- Action item
Count the lines below that contain "Instagram". Give only the number.

══ Provided records

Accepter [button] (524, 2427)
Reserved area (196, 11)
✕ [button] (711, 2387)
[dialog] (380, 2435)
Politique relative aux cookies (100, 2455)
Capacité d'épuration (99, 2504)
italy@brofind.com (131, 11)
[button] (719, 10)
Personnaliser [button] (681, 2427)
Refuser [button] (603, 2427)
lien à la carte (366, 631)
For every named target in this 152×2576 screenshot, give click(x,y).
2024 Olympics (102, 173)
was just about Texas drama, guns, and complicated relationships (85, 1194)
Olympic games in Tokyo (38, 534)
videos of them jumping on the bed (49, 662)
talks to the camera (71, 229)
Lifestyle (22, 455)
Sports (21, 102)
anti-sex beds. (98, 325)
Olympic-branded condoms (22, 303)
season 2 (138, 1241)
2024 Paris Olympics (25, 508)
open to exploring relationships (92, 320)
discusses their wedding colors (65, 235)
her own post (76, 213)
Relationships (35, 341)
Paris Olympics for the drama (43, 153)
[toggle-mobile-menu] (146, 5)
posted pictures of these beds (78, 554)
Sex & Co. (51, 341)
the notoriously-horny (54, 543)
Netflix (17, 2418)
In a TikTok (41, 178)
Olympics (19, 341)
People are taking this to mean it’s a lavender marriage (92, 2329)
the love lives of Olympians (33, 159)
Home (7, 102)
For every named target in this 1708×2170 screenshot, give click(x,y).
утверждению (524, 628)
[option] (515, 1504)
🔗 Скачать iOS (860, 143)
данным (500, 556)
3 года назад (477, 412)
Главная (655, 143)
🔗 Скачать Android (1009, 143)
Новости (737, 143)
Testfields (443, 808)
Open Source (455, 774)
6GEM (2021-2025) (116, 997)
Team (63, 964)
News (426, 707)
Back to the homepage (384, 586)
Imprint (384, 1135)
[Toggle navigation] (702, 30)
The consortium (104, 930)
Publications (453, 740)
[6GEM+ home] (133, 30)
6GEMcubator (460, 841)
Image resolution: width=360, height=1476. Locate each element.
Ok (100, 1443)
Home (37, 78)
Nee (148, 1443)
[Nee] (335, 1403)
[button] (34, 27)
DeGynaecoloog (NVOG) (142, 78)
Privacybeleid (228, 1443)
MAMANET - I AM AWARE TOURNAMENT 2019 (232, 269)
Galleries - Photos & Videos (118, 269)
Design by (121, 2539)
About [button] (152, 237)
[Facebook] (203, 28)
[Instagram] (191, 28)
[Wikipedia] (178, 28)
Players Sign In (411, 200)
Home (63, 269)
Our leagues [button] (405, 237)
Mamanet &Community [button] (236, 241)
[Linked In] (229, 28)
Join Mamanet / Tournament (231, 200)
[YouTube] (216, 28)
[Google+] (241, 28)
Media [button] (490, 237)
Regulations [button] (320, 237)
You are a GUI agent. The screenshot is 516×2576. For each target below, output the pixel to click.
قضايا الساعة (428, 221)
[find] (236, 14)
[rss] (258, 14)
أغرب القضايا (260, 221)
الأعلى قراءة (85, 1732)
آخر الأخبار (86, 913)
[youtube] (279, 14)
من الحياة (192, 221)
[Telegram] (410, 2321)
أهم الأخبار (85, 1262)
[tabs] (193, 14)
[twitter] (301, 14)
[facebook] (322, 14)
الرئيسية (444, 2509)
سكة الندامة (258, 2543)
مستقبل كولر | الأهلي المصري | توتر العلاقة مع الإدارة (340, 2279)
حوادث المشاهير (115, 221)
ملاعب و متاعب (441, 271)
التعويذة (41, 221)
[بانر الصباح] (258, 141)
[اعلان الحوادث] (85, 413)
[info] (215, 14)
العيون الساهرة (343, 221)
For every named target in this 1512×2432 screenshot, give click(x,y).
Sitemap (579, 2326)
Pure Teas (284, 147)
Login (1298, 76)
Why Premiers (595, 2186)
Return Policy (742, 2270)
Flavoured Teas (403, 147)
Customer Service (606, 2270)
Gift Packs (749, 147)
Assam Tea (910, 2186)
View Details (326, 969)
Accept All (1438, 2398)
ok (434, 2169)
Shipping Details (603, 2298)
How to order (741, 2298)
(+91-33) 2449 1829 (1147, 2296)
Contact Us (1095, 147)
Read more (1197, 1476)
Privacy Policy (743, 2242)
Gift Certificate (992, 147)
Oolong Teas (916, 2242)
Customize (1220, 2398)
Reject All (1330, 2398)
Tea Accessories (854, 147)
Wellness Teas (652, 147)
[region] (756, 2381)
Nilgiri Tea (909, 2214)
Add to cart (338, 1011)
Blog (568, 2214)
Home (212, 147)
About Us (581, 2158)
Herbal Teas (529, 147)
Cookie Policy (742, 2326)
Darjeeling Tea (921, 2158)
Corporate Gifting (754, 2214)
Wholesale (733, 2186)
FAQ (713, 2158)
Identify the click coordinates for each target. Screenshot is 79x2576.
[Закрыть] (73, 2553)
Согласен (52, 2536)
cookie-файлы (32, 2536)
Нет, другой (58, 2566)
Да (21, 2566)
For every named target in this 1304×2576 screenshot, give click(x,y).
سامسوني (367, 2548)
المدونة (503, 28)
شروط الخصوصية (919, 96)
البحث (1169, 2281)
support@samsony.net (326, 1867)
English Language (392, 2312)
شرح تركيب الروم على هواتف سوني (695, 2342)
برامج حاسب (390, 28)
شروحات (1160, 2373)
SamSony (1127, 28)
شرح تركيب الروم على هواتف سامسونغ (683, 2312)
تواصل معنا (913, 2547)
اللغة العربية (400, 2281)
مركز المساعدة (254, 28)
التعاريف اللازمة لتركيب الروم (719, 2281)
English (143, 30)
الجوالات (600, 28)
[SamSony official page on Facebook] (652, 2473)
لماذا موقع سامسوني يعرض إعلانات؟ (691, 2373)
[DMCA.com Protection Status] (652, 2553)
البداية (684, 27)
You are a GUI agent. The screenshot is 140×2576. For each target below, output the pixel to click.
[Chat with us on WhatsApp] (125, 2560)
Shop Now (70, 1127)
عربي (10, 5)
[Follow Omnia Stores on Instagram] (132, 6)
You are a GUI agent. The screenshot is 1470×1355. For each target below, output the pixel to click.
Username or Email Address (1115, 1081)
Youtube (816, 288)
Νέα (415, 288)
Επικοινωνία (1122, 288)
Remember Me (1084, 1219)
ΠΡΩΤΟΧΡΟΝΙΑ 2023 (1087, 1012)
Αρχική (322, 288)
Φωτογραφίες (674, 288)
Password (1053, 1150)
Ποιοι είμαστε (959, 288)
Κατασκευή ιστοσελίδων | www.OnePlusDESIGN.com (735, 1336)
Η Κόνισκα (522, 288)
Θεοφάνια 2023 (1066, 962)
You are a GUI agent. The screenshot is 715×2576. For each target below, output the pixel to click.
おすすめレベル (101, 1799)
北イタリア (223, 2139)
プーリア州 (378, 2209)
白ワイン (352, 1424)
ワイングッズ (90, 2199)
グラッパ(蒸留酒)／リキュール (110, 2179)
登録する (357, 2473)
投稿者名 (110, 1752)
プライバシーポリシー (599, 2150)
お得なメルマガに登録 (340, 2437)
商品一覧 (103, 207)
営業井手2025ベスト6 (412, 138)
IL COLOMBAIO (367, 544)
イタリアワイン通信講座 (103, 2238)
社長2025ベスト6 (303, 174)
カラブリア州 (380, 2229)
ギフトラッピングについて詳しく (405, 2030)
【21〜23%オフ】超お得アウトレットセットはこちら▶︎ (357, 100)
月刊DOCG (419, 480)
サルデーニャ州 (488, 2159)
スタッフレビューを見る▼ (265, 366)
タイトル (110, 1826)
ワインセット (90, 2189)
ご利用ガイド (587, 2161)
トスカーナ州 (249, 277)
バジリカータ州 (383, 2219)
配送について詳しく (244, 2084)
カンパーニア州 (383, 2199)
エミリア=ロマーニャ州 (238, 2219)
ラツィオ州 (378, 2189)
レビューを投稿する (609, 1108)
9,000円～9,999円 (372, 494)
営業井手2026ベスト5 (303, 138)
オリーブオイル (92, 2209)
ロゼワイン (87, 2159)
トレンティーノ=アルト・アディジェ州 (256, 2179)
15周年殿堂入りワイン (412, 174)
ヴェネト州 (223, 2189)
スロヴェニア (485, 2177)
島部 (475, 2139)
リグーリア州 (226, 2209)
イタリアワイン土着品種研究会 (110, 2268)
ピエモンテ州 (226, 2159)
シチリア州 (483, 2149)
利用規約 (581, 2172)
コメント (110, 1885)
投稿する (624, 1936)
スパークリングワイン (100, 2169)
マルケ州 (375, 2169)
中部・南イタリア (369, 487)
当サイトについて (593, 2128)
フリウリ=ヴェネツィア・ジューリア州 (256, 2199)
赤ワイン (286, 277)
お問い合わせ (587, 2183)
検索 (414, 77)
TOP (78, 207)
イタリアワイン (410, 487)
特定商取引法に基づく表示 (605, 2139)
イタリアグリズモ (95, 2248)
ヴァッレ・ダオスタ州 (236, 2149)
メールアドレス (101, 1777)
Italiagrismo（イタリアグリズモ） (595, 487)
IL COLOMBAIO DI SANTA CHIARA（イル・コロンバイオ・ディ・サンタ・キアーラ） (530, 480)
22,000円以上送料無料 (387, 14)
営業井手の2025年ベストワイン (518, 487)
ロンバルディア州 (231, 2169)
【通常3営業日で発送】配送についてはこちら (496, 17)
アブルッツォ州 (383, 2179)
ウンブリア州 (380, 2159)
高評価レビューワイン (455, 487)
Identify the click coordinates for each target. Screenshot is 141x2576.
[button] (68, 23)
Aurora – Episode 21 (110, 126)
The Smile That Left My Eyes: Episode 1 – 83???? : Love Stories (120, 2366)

════

- Response to this task
2